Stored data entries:
##############################
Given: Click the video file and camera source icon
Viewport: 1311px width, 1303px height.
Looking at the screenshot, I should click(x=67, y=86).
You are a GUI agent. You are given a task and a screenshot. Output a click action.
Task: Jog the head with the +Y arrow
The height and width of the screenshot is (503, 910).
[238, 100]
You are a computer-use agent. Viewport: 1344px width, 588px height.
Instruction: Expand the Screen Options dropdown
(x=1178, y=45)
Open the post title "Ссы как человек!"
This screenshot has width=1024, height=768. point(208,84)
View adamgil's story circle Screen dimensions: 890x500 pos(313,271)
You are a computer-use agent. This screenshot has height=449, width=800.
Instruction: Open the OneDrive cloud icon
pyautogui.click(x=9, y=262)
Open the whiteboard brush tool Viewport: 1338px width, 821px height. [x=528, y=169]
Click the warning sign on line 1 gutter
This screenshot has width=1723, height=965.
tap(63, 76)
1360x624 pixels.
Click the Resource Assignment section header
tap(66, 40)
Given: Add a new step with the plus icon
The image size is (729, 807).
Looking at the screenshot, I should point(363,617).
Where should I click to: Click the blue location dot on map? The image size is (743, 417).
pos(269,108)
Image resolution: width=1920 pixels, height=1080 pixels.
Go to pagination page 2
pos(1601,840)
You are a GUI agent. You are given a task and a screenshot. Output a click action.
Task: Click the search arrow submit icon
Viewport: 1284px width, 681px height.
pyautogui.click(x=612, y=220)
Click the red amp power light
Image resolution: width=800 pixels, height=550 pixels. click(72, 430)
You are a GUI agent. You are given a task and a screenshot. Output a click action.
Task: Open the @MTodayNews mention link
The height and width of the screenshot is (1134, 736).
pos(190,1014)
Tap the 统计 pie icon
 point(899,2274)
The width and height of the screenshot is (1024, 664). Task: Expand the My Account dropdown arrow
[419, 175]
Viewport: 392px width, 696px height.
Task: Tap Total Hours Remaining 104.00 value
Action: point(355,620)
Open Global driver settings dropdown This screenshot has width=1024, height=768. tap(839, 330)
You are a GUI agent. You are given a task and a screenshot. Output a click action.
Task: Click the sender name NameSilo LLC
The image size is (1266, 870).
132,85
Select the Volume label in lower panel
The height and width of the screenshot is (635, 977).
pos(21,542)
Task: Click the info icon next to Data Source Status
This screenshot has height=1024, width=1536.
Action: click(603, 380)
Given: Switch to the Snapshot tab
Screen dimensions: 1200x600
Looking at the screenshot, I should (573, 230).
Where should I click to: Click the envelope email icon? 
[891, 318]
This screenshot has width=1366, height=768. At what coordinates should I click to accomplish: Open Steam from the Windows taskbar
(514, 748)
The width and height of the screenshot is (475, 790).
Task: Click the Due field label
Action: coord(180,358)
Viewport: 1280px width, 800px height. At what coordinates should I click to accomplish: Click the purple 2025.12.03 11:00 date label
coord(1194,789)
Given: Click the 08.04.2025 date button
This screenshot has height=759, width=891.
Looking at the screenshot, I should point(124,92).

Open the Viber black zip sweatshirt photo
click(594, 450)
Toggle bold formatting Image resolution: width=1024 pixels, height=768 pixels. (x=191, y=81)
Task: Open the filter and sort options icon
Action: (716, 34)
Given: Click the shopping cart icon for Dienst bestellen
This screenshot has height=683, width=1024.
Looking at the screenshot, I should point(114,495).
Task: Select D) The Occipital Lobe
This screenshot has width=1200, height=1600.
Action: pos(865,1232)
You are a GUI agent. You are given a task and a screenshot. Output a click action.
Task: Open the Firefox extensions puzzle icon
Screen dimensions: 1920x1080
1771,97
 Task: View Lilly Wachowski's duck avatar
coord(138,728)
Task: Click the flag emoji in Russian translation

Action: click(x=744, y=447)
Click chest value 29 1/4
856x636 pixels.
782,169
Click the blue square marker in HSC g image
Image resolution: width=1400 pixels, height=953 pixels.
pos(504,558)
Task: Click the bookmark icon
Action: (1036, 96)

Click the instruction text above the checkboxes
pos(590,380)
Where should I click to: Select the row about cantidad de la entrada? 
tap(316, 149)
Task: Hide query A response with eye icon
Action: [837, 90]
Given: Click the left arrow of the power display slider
##############################
Task
From the records above, return each line that includes "computer".

Answer to this exercise
You are a computer-use agent. Viewport: 1344px width, 588px height.
You are a computer-use agent. This screenshot has height=449, width=800.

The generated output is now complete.